_IL TUO OBIETTIVO_: Prosegui l'articolo sulle dichiarazioni ai giornalisti su Fonopoli e sul nuovo tour, a partire dall'ultima frase riportata.

_TESTO ESTRATTO_:
-.-.-

Il Festival, però, lo ha visto, e ha detto di essersi emozionato per l’esibizione di Gino Paoli: «I brani che ha cantato mi hanno fatto scendere una lacrima, è stato uno tsunami meraviglioso».

Prima di parlare del nuovo tour, ancora, ha risposto a molte domande dei giornalisti e non le ha mandate a dire a nessuno. Prima di tutto alla politica: «Mi spiace che gli ultimi sindaci romani abbiano rigettato Fonopoli (il suo grande progetto di cittadella della musica e delle arti, nda), perché sarebbe stata fondamentale per i ragazzi. Invece hanno sostenuto delle scatole vuote che non portano a niente. A me hanno chiuso la tenda, perché a Fonopoli volevano 25 mila metri commerciali e 5000 di parte artistica. Erano dei palazzinari che preferivano fare le nozze con i fichi secchi. Ma lo sappiamo, in Italia più la fai grossa e più emergi, se invece sei onesto… ».

«Il Covid è stato un blackout e abbiamo patito la mancanza di attenzione di chi avrebbe dovuto prendersi cura del nostro futuro. Abbiamo perso posti di lavoro perché hanno amministrato malamente e i politici si sono dimenticati delle persone, del valore di ciascuno di noi».

-.-.-

_DATI FORNITI_:
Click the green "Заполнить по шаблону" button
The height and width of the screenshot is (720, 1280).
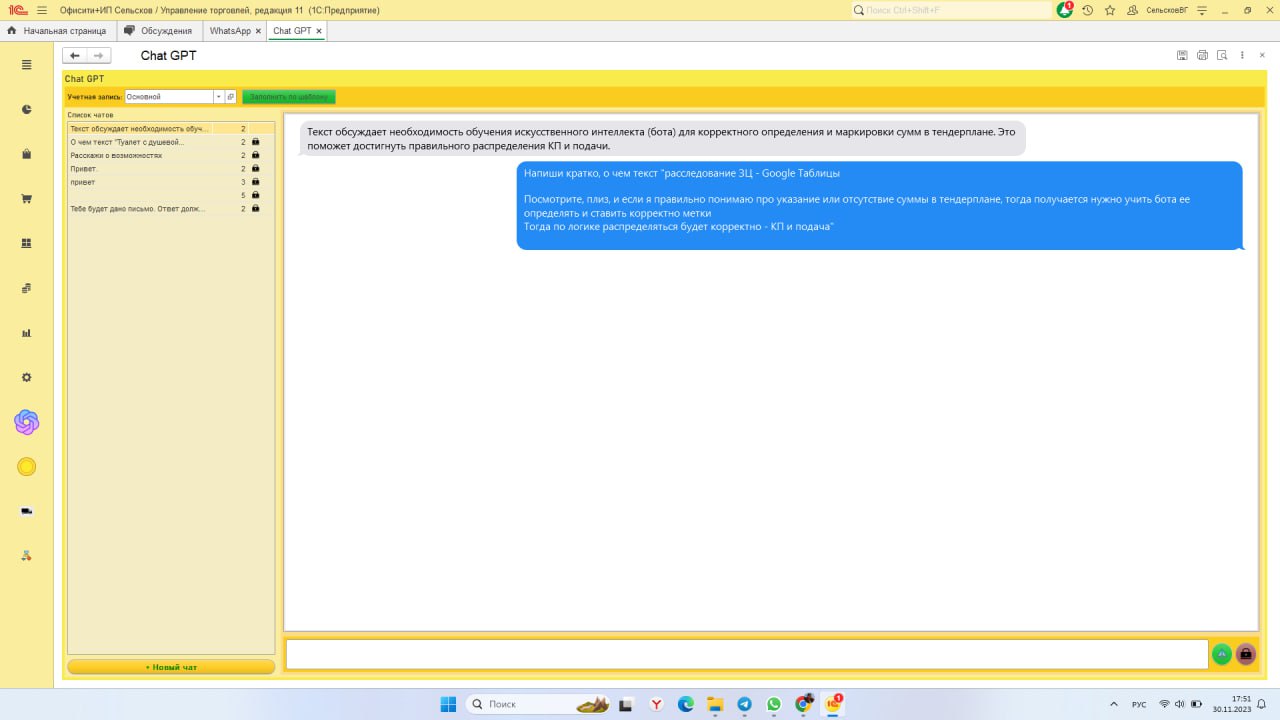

-.-.-

_RISPOSTA AL PROBLEMA_:
Sulla tv: «Abbiamo una televisione pilotata, dove hanno spento i neuroni, non possiamo permettere che facciano sempre di noi quello che vogliono».

Anche per questo non si è detto molto ottimista: «La democrazia langue, soffre di una anemia spaventevole. Oggi se avessi 18 anni avrei imbarazzo a scendere in piazza perché non troverei nessuno, sono tutti allo stadio». D’altronde, ammette, «sono orgoglioso di essere italiano e mi arrabbio quando ci umiliano e derubano. Dobbiamo credere in noi stessi, nel Paese».

Zero si è poi voluto togliere un sassolino dalla scarpa riguardo al progetto Atto di fede, un disco cui aveva allegato un volume con gli interventi di tanti personaggi ai quali aveva chiesto una riflessione. Ma tra i tanti gli ha fatto particolarmente male un rifiuto: «L’unico che si è astenuto e mi ha pure preso per il culo è Alessandro Cattelan, si vede che ha una coscienza talmente elevata che non poteva abbassarsi a questo. Mi ha ferito e voglio dirlo, perché ho la possibilità di parlare, non per interesse personale, ma per essere utile per quelli che verranno dopo di me». E sull’ambiente della musica: «Abbiamo tanti artisti che non stanno lavorando per colpa di impresari che si sono costruiti imperi nei quali si entra solo a determinate condizioni. Bisogna dirlo!».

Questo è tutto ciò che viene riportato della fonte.